Life Down Under is good — maybe too good

HONG KONG (Reuters Breakingviews) - Life Down Under brings its own risks. Australia is enjoying its 26th recession-free year, showing how this flexible economy has made the most of a rising China. Yet an overheating housing market threatens to bring the good times to an abrupt end. 

FILE PHOTO: A real estate agent's sign outside a house shows that it has recently been sold, in Sydney September 30, 2014. REUTERS/David Gray

The economy grew by a robust 1.1 percent in the three months to December. Not since 1991 has the country experienced two consecutive quarters of contraction, a remarkable streak for an advanced nation.

Australia has benefited doubly from China. First it was able to sell huge quantities of coal and iron ore to a rapidly industrialising giant. When Chinese growth slowed, and commodity prices came back to earth, the miners, led by giants BHP Billiton and Rio Tinto, tightened their belts. And as the “clean and green” country rebalanced its economy, it found newly wealthy Chinese keen on its food, travel, apartments, and schooling.

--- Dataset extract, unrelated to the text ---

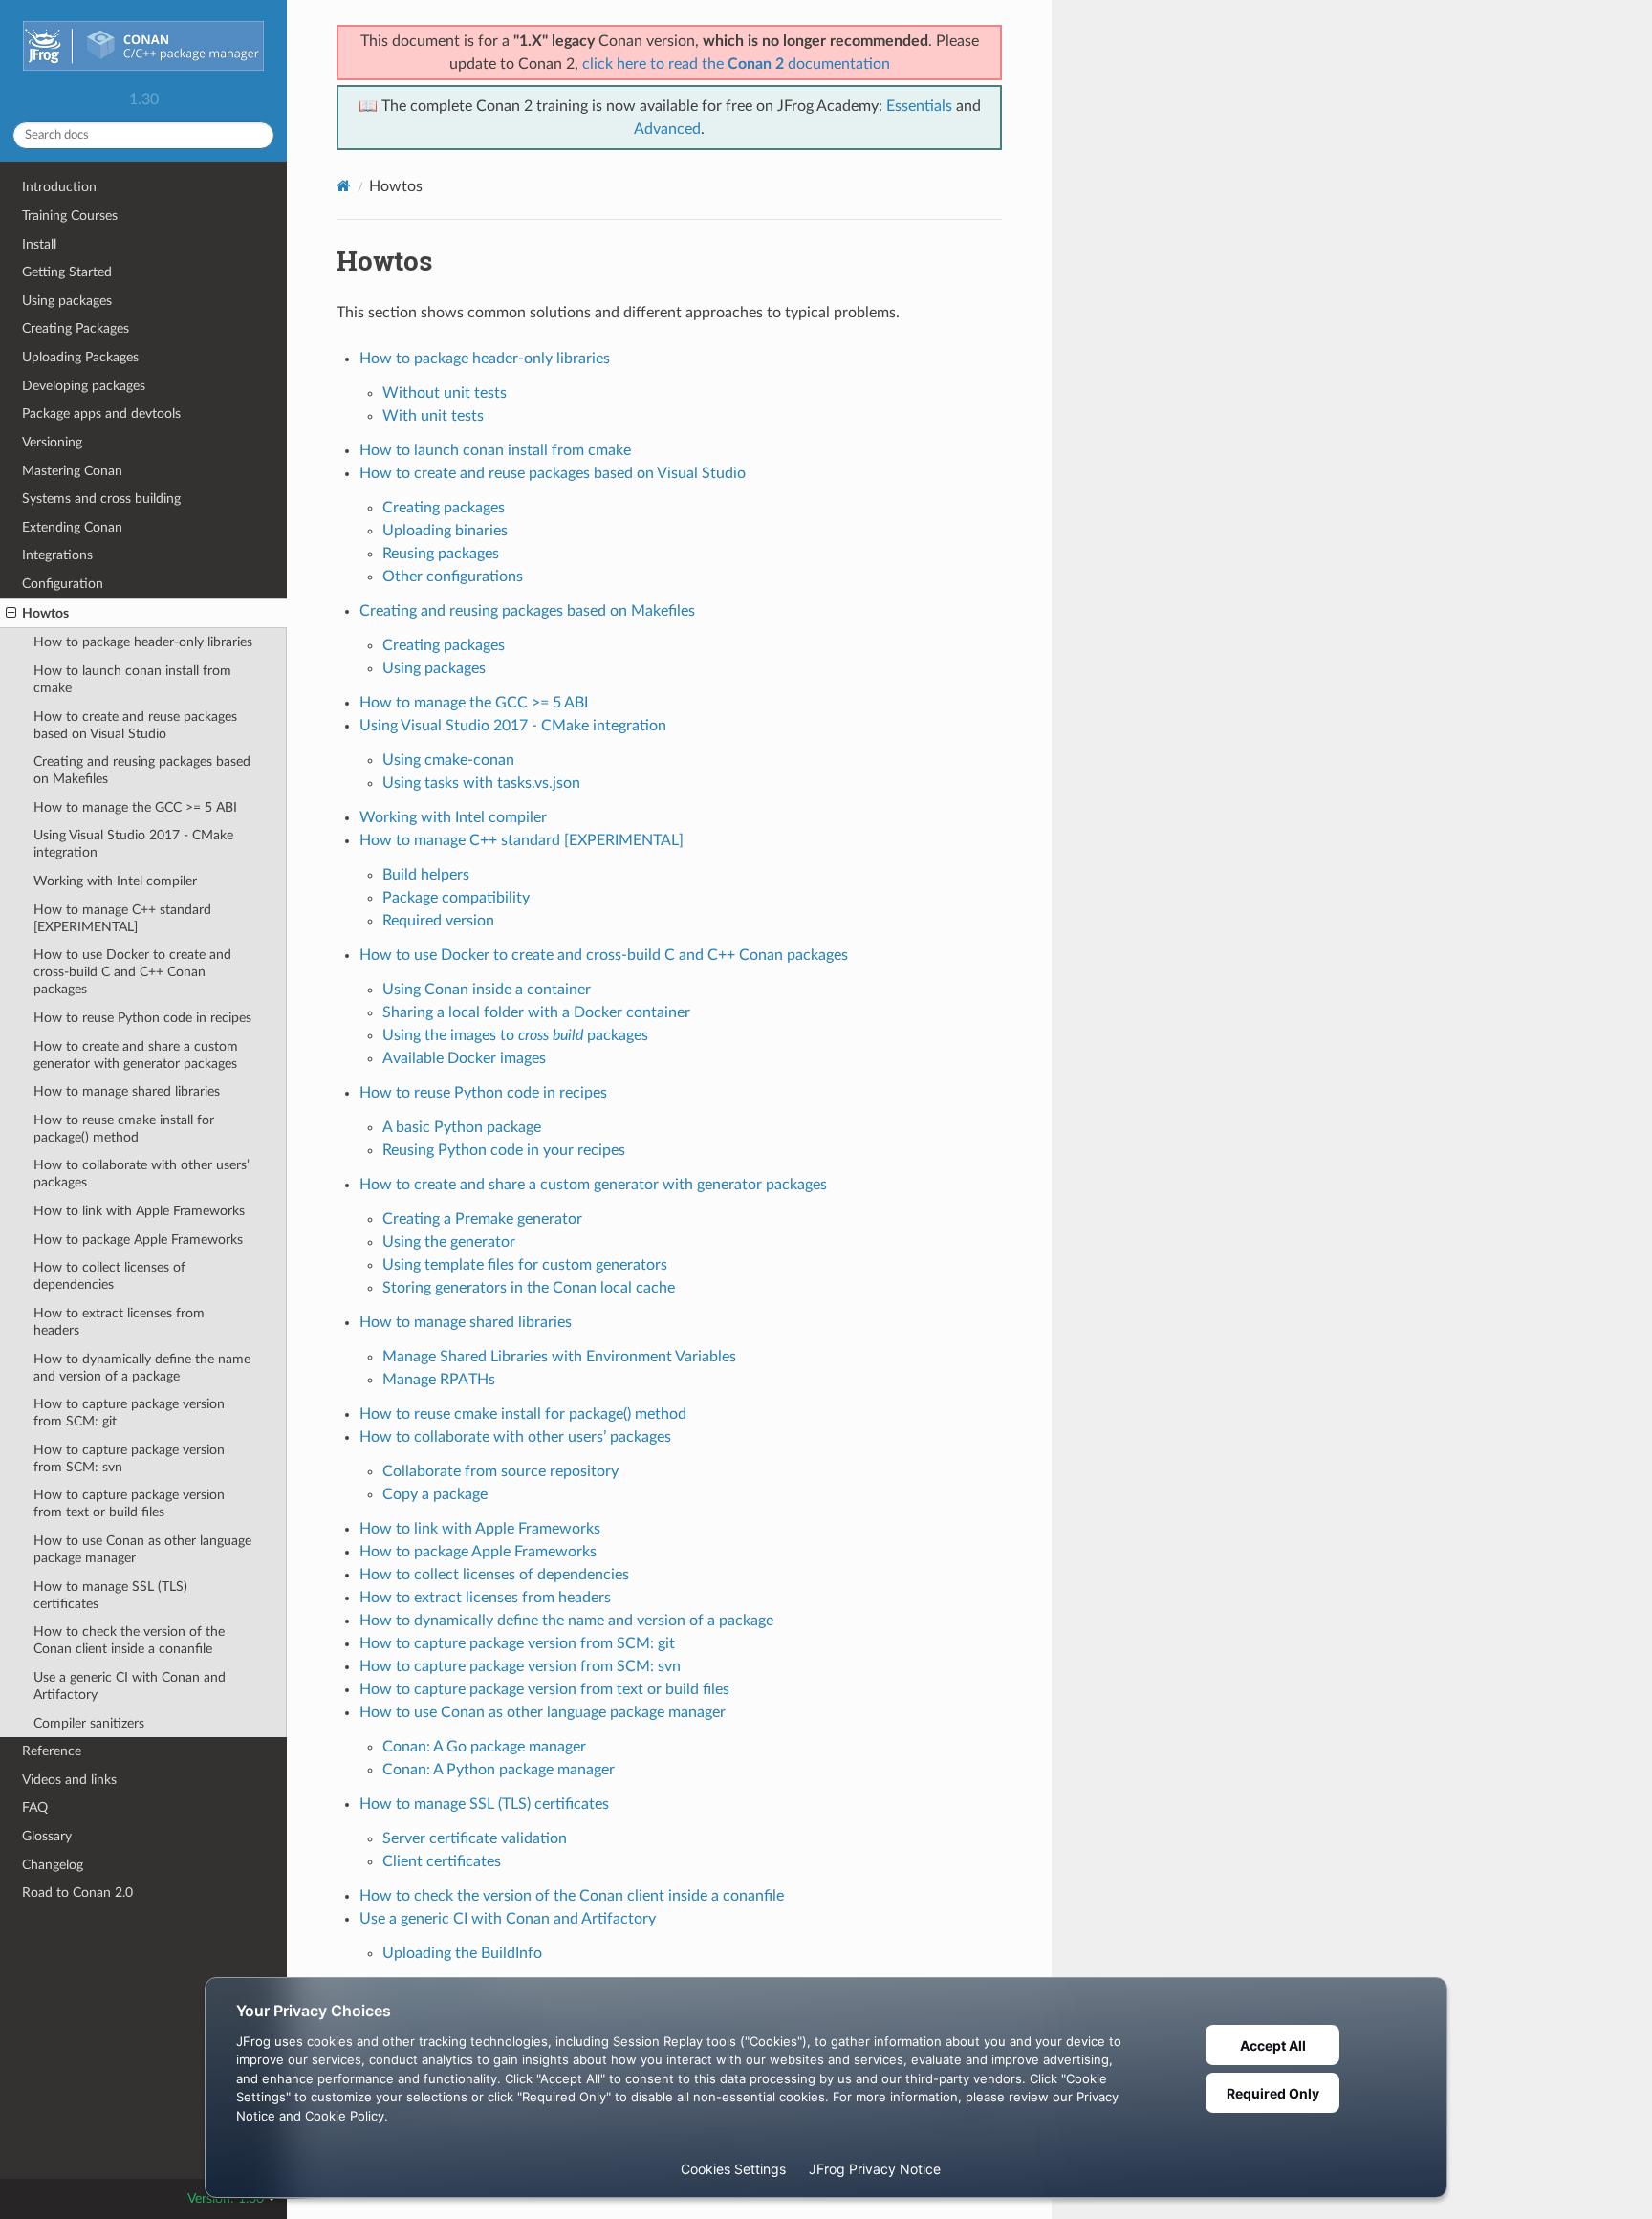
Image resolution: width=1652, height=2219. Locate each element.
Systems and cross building (101, 498)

Other advantages have helped it keep growing, too. High levels of immigration give Australia a better demographic make-up than many other developed nations; from 2010 to 2015 it took in an average of 205,000 migrants a year, United Nations figures show. That is more than the figure for Britain, even though Australia has less than half of the population.

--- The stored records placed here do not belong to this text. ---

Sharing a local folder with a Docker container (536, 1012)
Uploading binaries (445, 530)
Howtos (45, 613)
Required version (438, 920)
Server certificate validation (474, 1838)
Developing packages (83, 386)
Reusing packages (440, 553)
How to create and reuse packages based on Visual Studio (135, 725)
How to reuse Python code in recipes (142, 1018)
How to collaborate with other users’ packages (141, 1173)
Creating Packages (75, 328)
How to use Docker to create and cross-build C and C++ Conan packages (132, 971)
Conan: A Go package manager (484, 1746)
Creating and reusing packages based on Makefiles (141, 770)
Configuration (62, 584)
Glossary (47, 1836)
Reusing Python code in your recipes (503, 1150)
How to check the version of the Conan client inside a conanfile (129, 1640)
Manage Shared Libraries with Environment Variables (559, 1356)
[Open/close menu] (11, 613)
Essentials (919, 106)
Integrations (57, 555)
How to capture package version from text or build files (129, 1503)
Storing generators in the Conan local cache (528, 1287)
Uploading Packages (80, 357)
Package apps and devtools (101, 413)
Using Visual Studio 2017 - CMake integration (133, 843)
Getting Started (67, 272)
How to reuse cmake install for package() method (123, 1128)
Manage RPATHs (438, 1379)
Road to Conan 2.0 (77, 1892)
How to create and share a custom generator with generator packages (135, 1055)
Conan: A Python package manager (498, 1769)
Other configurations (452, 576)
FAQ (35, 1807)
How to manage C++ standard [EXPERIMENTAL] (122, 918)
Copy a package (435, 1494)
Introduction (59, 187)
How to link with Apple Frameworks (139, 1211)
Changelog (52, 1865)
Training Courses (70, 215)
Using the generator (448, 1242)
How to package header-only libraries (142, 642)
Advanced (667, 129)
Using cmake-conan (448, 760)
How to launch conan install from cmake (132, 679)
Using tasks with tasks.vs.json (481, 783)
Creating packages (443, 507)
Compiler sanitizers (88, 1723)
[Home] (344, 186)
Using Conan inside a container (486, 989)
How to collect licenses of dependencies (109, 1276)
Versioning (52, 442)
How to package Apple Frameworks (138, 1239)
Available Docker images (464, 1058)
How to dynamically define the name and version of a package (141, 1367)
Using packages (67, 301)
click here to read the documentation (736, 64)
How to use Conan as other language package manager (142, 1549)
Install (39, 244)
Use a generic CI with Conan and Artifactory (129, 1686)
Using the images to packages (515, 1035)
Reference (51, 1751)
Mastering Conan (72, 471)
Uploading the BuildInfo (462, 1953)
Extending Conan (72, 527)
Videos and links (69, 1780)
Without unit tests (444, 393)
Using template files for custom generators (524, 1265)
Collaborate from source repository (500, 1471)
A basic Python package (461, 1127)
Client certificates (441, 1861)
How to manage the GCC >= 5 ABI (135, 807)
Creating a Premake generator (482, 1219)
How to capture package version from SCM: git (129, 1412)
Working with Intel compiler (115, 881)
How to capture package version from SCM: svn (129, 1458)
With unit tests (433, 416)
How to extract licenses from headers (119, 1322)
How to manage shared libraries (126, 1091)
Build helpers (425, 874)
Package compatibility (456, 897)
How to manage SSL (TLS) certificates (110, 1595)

In recent years the currency has also weakened, making services like tourism and education more competitive. And a concentrated financial system, revolving around four big banks, had little need during the 2000s to take the sorts of outsize risks that caused trouble for peers in Europe and the United States.

Graphic: An incredible run Down Under: reut.rs/2nziAnc

HOT PROPERTY

But in effect, Australia has swapped a resources bonanza for a housing boom. This was partly about the cost of money. As elsewhere, faced with anaemic inflation, the Reserve Bank of Australia has cut rates to record lows.

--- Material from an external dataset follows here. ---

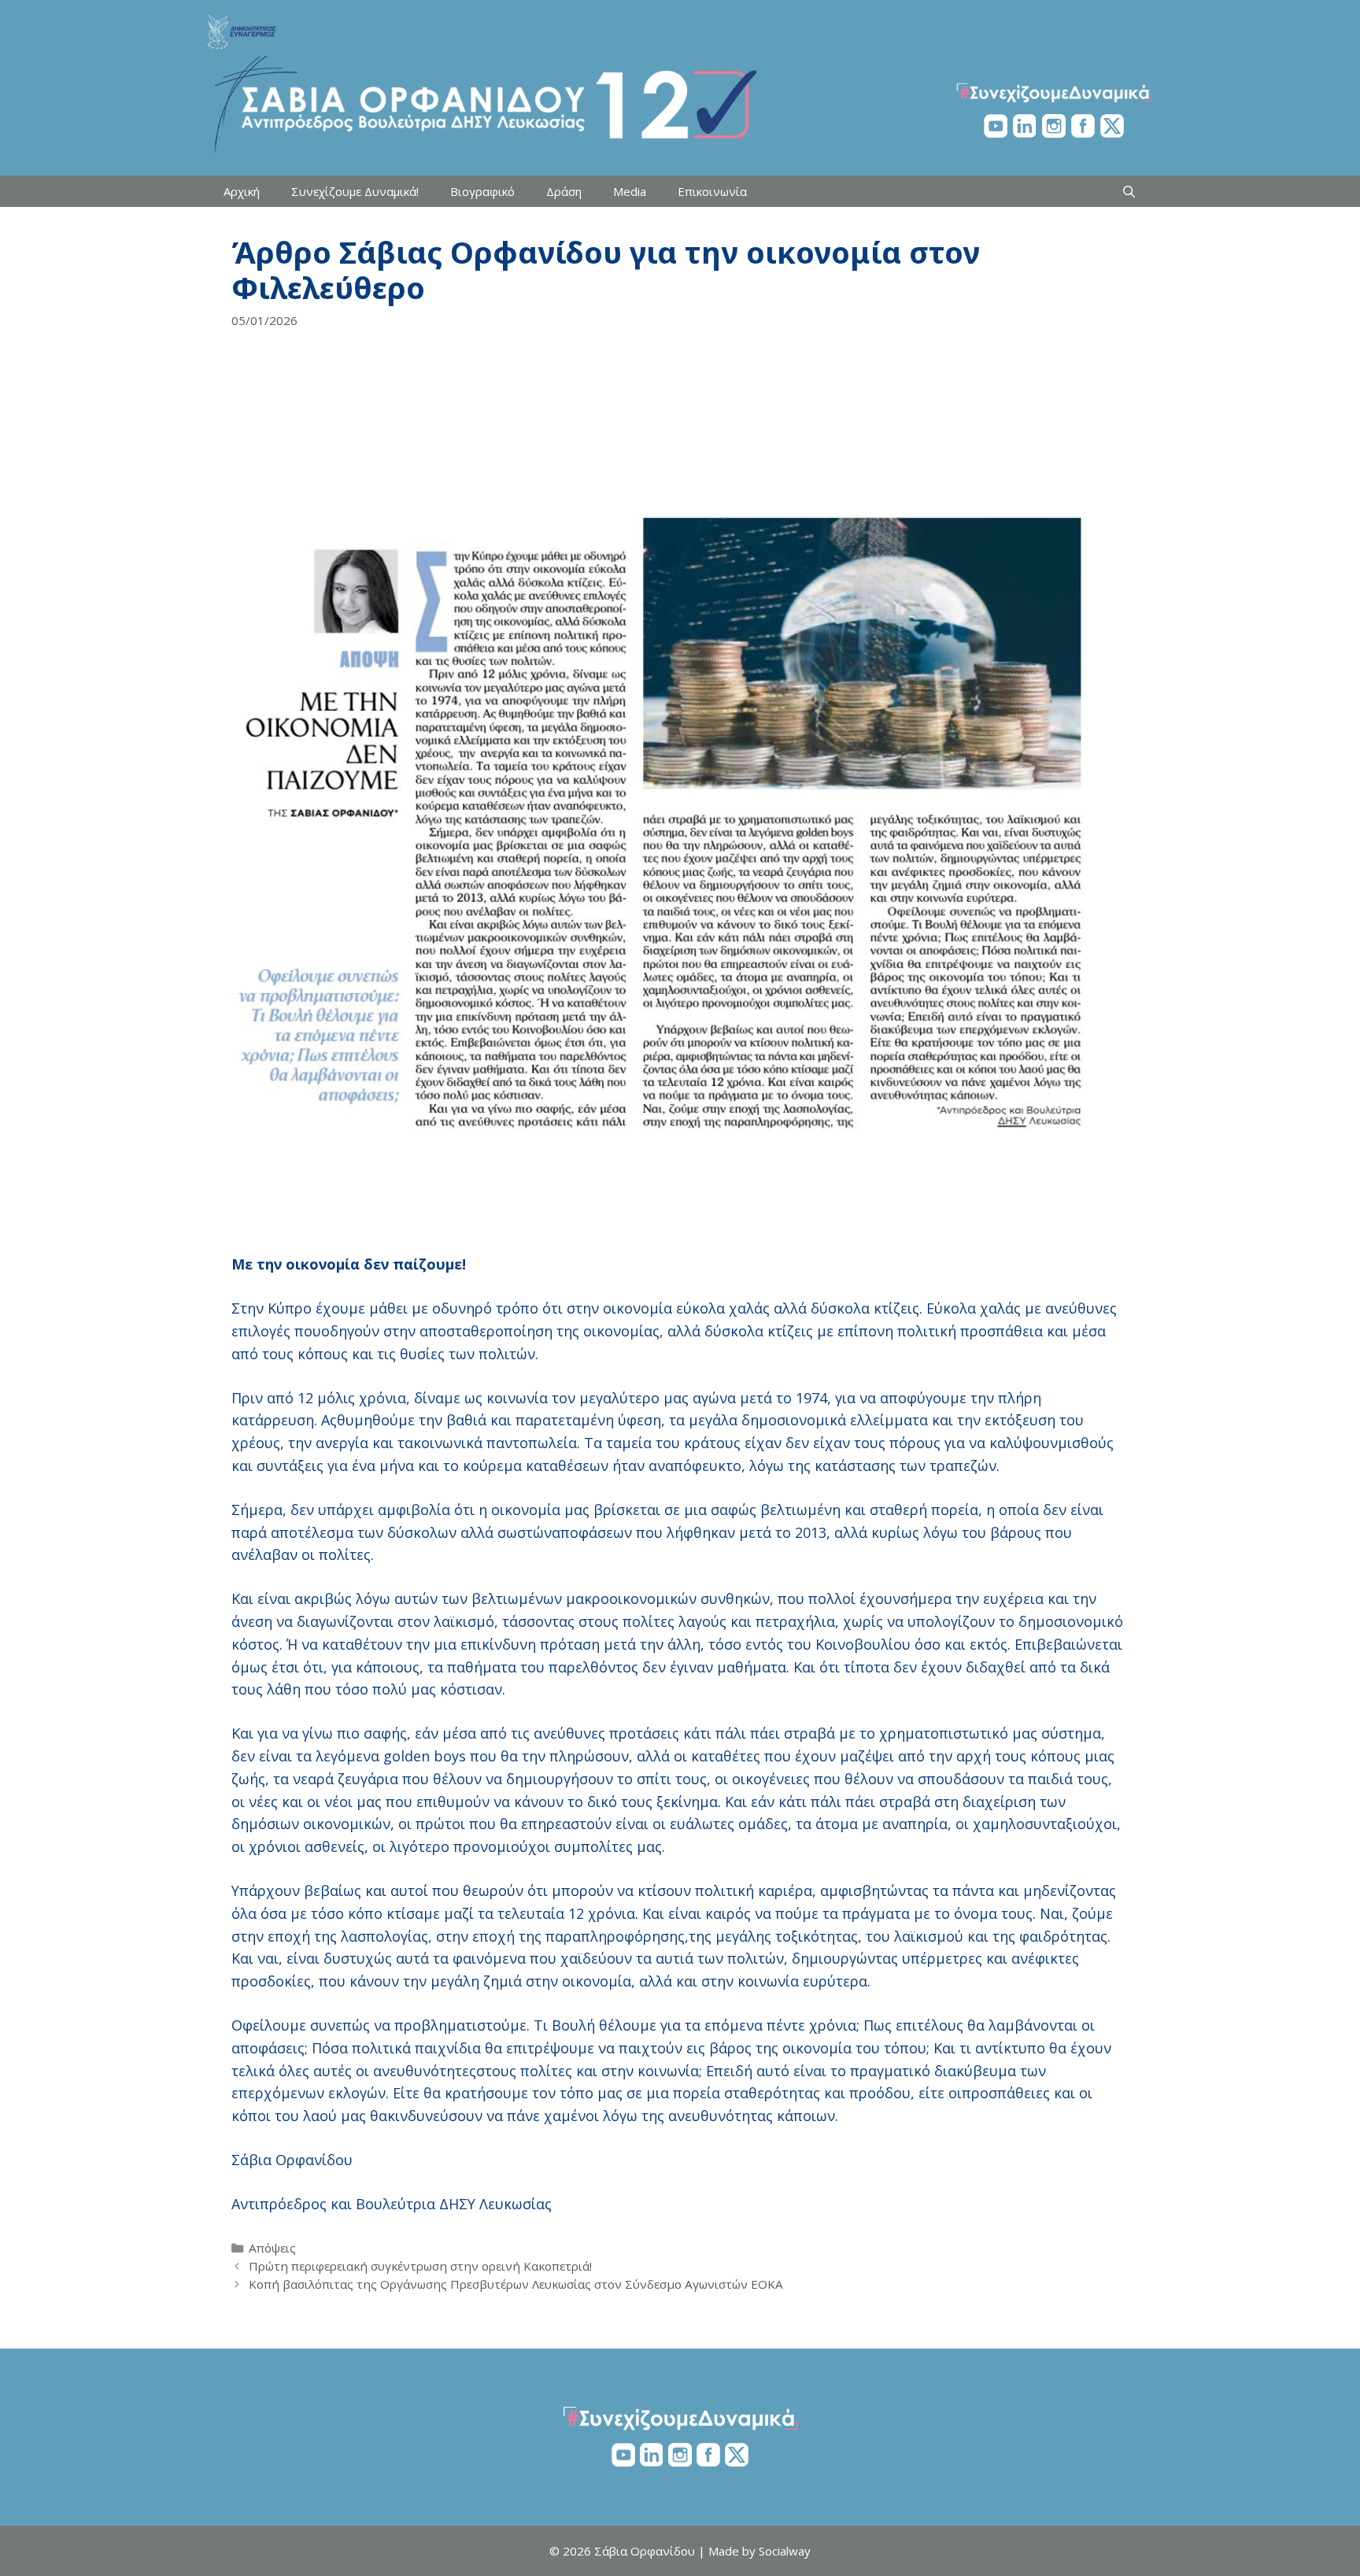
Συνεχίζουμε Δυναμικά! (355, 191)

Psychology has played a role too. One local analyst likens the situation to a classic “Minsky cycle” – where macroeconomic stability breeds complacency and thus new risk. Sydney dinner tables buzz with planned property empires and the crazy returns made by flipping houses within a few years.

The mid-point for Sydney house prices is now nearly A$1.1 million ($838,000), according to Demographia. That is more than 12 times median income, and worse than any other place in its 92-city world survey, bar Hong Kong. 

As Australians borrow to speculate on property, household debt has crept up to 123 percent of GDP - or nearly twice disposable income, a ratio that UBS says is among the highest in the world. Interest and principal payments eat up just 8.6 percent of income, but that is only because interest rates are so low. Most mortgages are on floating rates and a few rate hikes would make a big difference.

Chinese demand has contributed too, although foreigners are largely restricted to buying new apartments. And bizarre tax policy pulls money into property, most egregiously via “negative gearing” – a system that effectively compensates investors if mortgage bills outstrip rental income.

That policy, which helps fuel the bubble, has been called the “third rail” of Australian politics – threatening a lethal shock to anyone who tries to touch it. However, recent polls suggest a sizeable chunk of voters would back either scrapping the policy, or limiting it to new dwellings.

“ROUT”

The boom is storing up trouble — and could soon enough blow a hole in Australia’s stellar economic record. In March, the OECD said it expected a medium term pick-up in the economy, but warned that a property downturn could result in ”a rout on prices and demand with significant macroeconomic implications”. The previously frothy market for dinky new-build apartments, targeted largely at Chinese and other foreign buyers, is already looking strained.

True, mortgages are safer than in say, America, because lenders have recourse to borrowers’ other assets, should they need it. Yet a correction would still be bad news for the four big banks - Australia and New Zealand Banking Group, Commonwealth Bank of Australia, National Australia Bank and Westpac. 

Although the quartet is well-capitalised, property still makes up between 43 and 61 percent of the loan book. Meanwhile, the broader knock to consumer confidence and to the construction industry would cause a lot of pain.

Authorities have redoubled their efforts to engineer a soft landing. In late March, the banking watchdog ordered a 30 percent cap on home loans on an “interest-only basis” and urged lenders to ensure their loan books are growing by “comfortably” less than 10 percent a year.

For now, it is not obvious what ends the party. Housing bubbles do not usually collapse under their own weight – they are popped, perhaps by a spike in unemployment or interest rates. Optimists say household debt may be safer than it looks, because it is clustered among wealthier people, who are more able to manage it.

But taming a runaway housing market without any nasty accidents would make Australia’s economic achievement even more impressive.